Милиционер и Тихон уже сидели в лодке, и дедка Мемнон отталкивался от берега шестом. Виринея с яру протягивала к ним узелок, силилась что-то сказать и не могла.
Селифон крикнул отплывающим:
— Подождите! По-до-ждите, ироды!
Но лодку подхватило течением, и она, зарываясь носом в волны, понеслась наперерез реки.
И только тогда Тишка очнулся. Увидел ли он Виринею или переполнившая через край обида его прорвалась, но он закричал так пронзительно, точно над его головою занесли топор.
Последние дни в амбаре Курносенок был мрачно сосредоточен. Порой ему казалось, что наказание, которое он отбыл за убийство бедного, как он сам, алтайца, было так ничтожно, что вот только теперь, когда пострадает невинно, он хоть сколько-нибудь искупит страшную свою вину.
Но вид бежавшей к нему Виринеи и встреча с Селифоном на тропинке пробудили в нем такую жажду жизни, борьбы, что он, как падающий в пропасть, закричал:
— Не виноват!

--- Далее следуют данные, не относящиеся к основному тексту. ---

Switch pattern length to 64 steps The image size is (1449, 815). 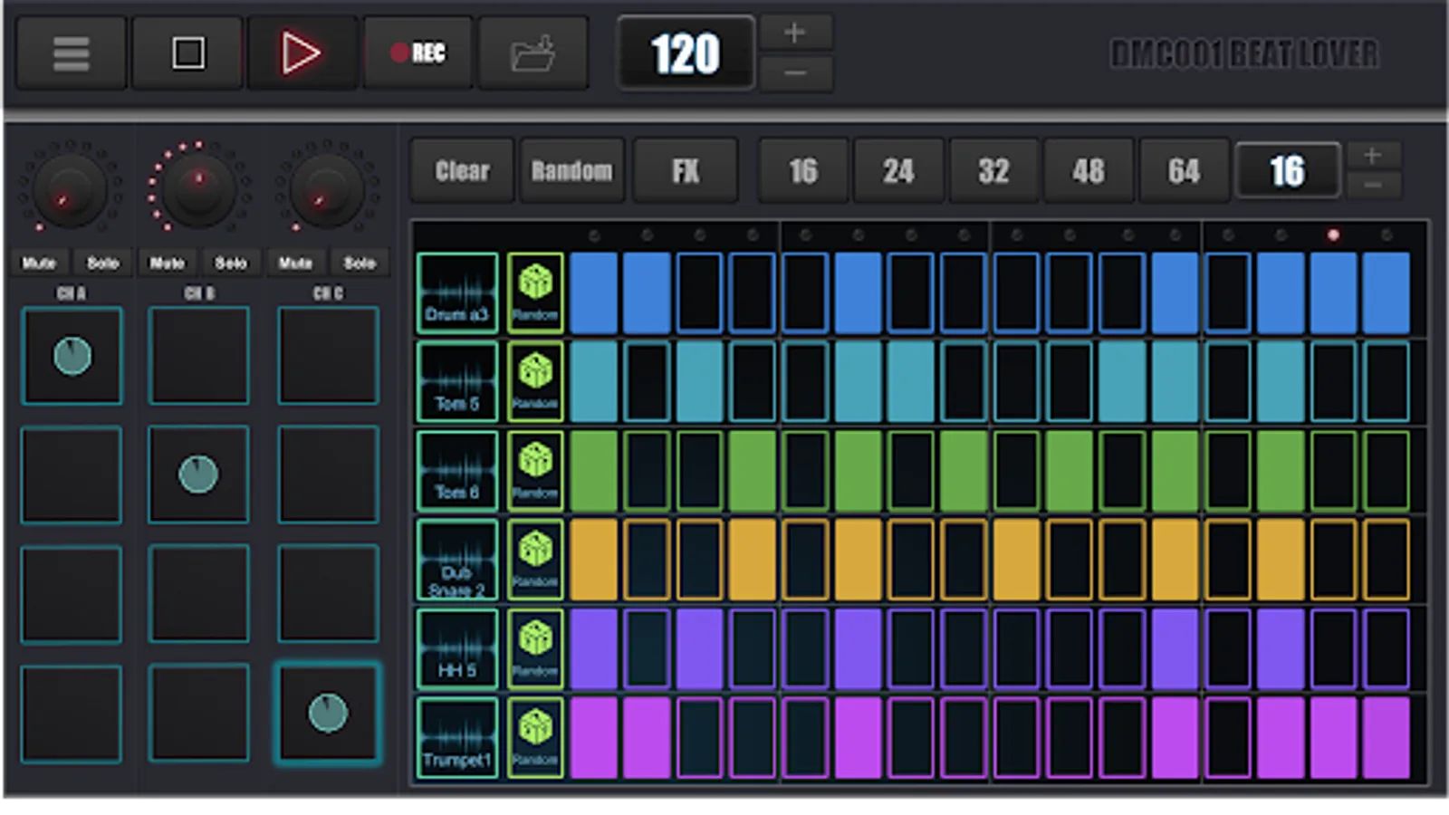[1184, 170]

Братцы!.. Это я ранил вора… Я…
Но лодка уже пристала к другому берегу, и дедка Мемнон вытаскивал ее на галечник. С земли крики Курносенка стали доноситься слабее.
Селифон видел, как сторож и милиционер усадили упирающегося Тихона верхом на лошадь и как всадники стали подниматься в гору.

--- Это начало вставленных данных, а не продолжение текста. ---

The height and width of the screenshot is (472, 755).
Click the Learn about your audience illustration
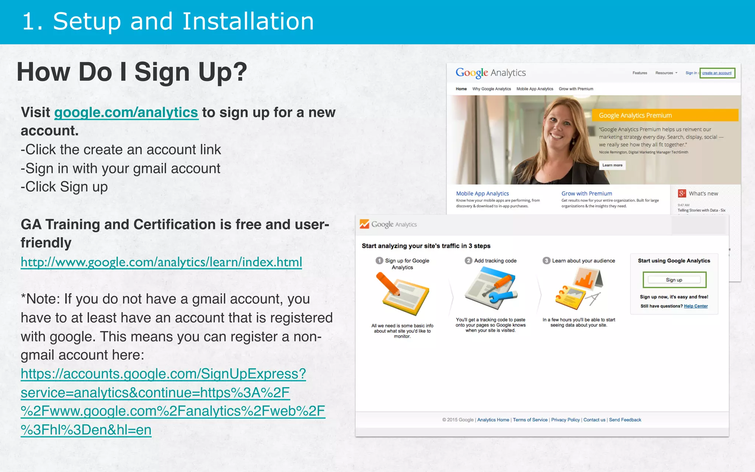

Отдышавшаяся Виринея оправила и спрятала под платок растрепавшиеся косы и начала рассказывать Селифону, как она погубила «милого своего Тишу» по бабьей дурости.

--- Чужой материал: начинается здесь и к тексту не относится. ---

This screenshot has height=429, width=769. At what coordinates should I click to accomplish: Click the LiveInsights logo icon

Заметно похудевшая, бледная, Мирониха в тоске, в слезах готова была принять всю вину на себя и поведала Селифону даже и то, чего не было.
— Я, все я… — твердила молодая вдова, глотая слезы, кусая концы платка.
Адуев слушал молча.
Встреча с Самохой Суховым, выстрел в колхозной пасеке, залитый кровью бок серого мерина, крики Тишки о раненом воре, слезы убитой горем Виринеи Миронихи сплелись в одно.
…Селифон закрыл дверь в горницу и лег на кровать.
Рассказы Фроси о вступлении в колхоз Акинфа Овечкина, близнецов Свищевых, братьев Ляпуновых, Кузьмы Малафеева и Бурнашевых, доклад Дмитрия, в котором он, как солгала ему поповна, якобы ругательски ругал его, Селифона, не могли заслонить встречи с Курносенком на берегу реки, его криков.
Вся жизнь последних лет вихрем пронеслась перед Селифоном.
…Вот он встречается с Мариной на полянке, за домишком Виринеи Миронихи.
Вот она у Миронихи на посиделках опять рядом с ним, с большими синими и такими ясными глазами, что казалось, через них можно видеть всю ее душу.
Вот он живет в работниках у Самохи Сухова…
«Самоха Сухов! Сухов!..»
И Селифон уже снова начал собирать воедино и рассказ Виринеи и крик Тихона.
— Он может, конечно, может… — заговорил вслух Селифон, вспомнив разговоры в деревне, как Сухов присвоил загнанную в его маральник чужую маралуху и зарезал ее на мясо.
И опять вставало в памяти хмурое апрельское утро, когда его вместе с Курносенком повезли в город. Он видел так же протянутые, как и у Виринеи, руки Марины, бившейся на берегу.